Please restate exactly the lines from the one holding "Kontakt (874, 56)" to the end of the material, including both ends and excluding every picture.

··········

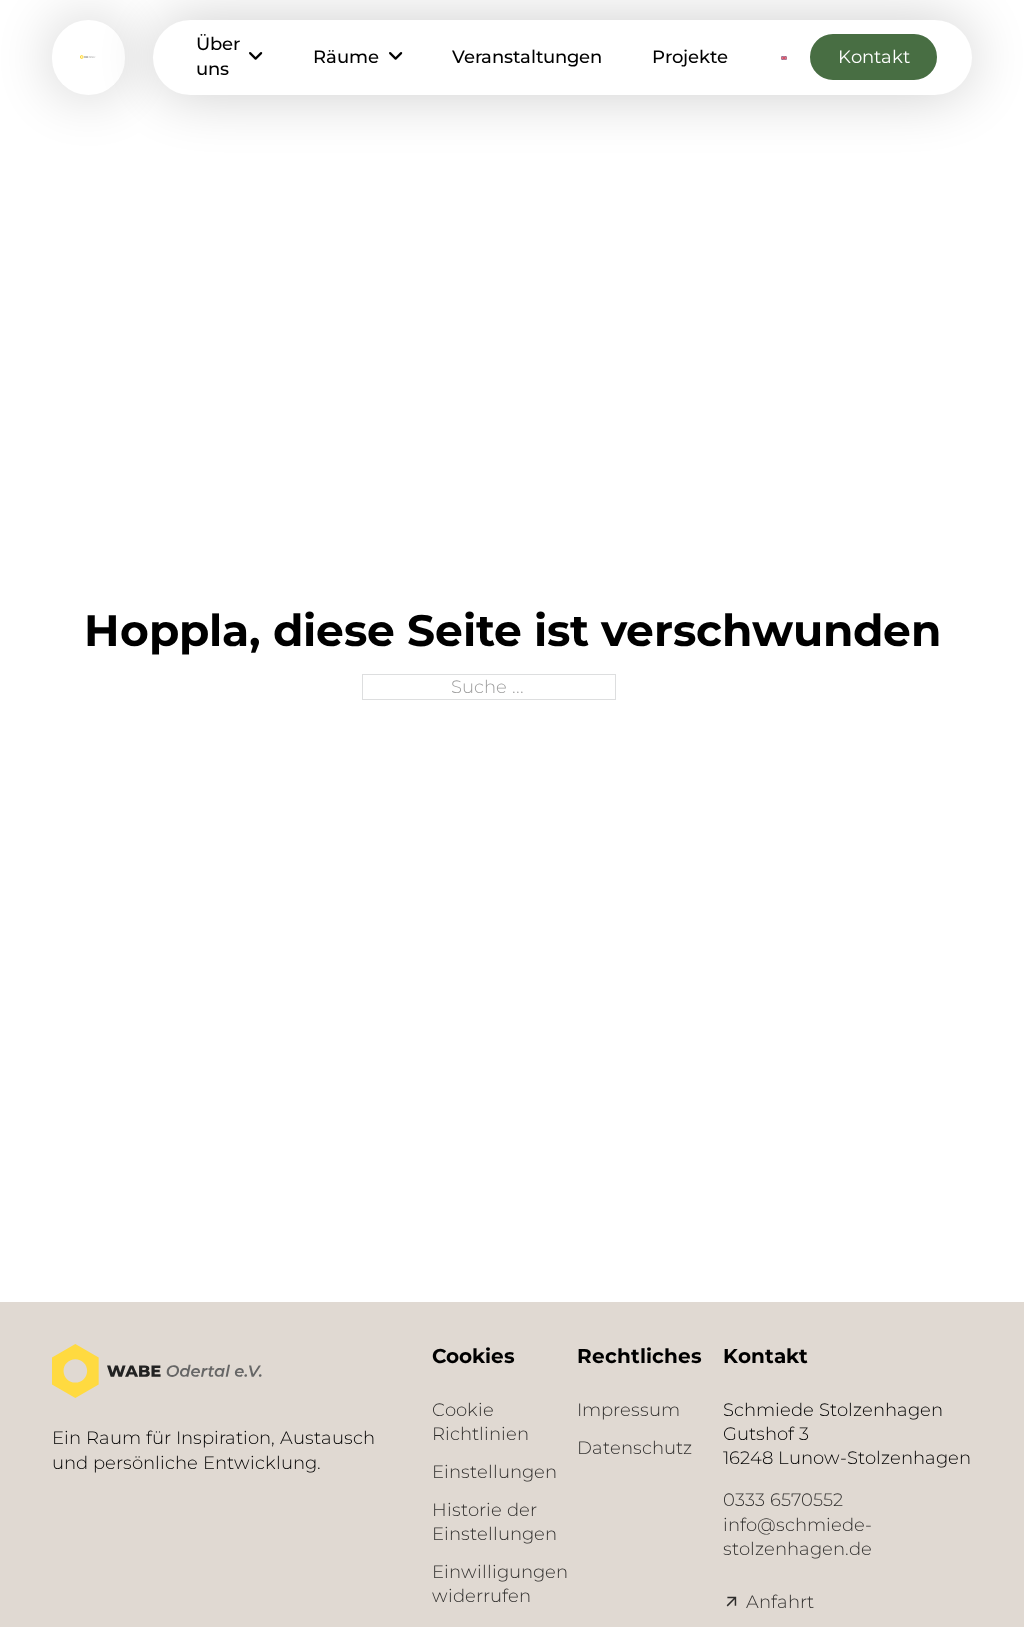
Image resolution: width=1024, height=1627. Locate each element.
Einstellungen (483, 1471)
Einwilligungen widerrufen (483, 1583)
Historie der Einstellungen (483, 1521)
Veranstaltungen (527, 56)
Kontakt (874, 56)
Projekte (690, 56)
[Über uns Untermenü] (255, 57)
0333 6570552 (783, 1499)
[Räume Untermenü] (395, 57)
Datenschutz (628, 1447)
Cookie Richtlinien (480, 1421)
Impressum (628, 1409)
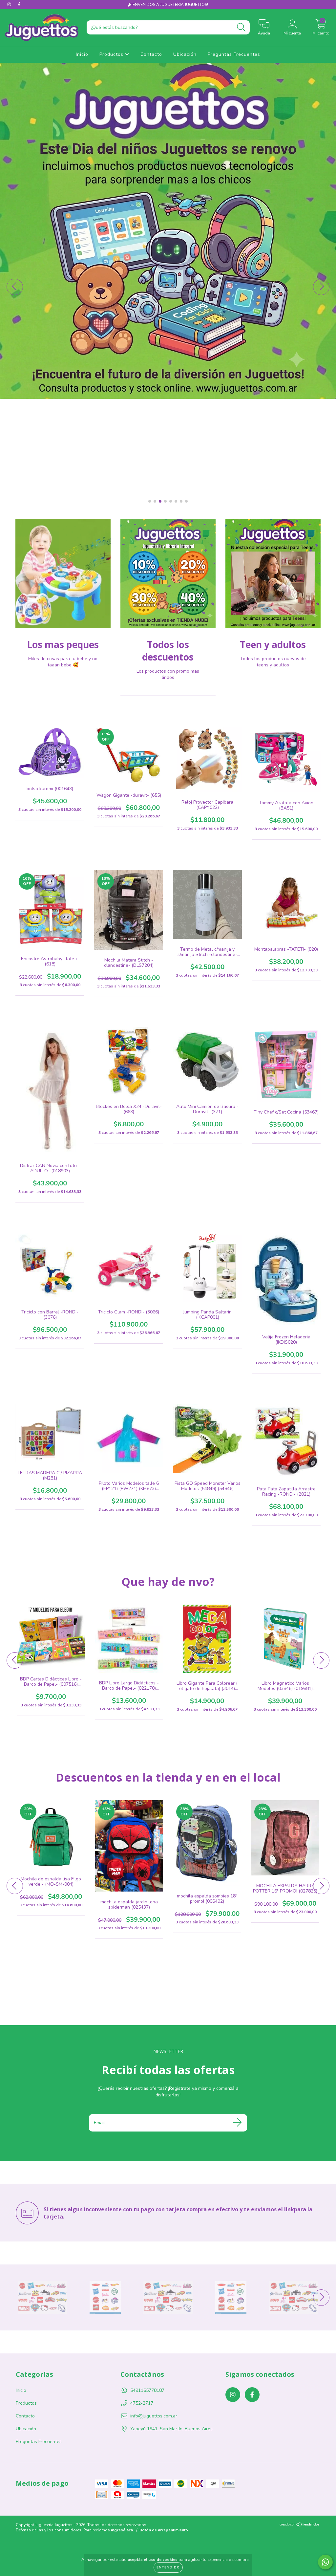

··········

» Written answer:
Kontakt (874, 56)
Projekte (690, 56)
[Über uns Untermenü] (255, 57)
0333 6570552 (783, 1499)
[Räume Untermenü] (395, 57)
Datenschutz (628, 1447)
Cookie Richtlinien (480, 1421)
Impressum (628, 1409)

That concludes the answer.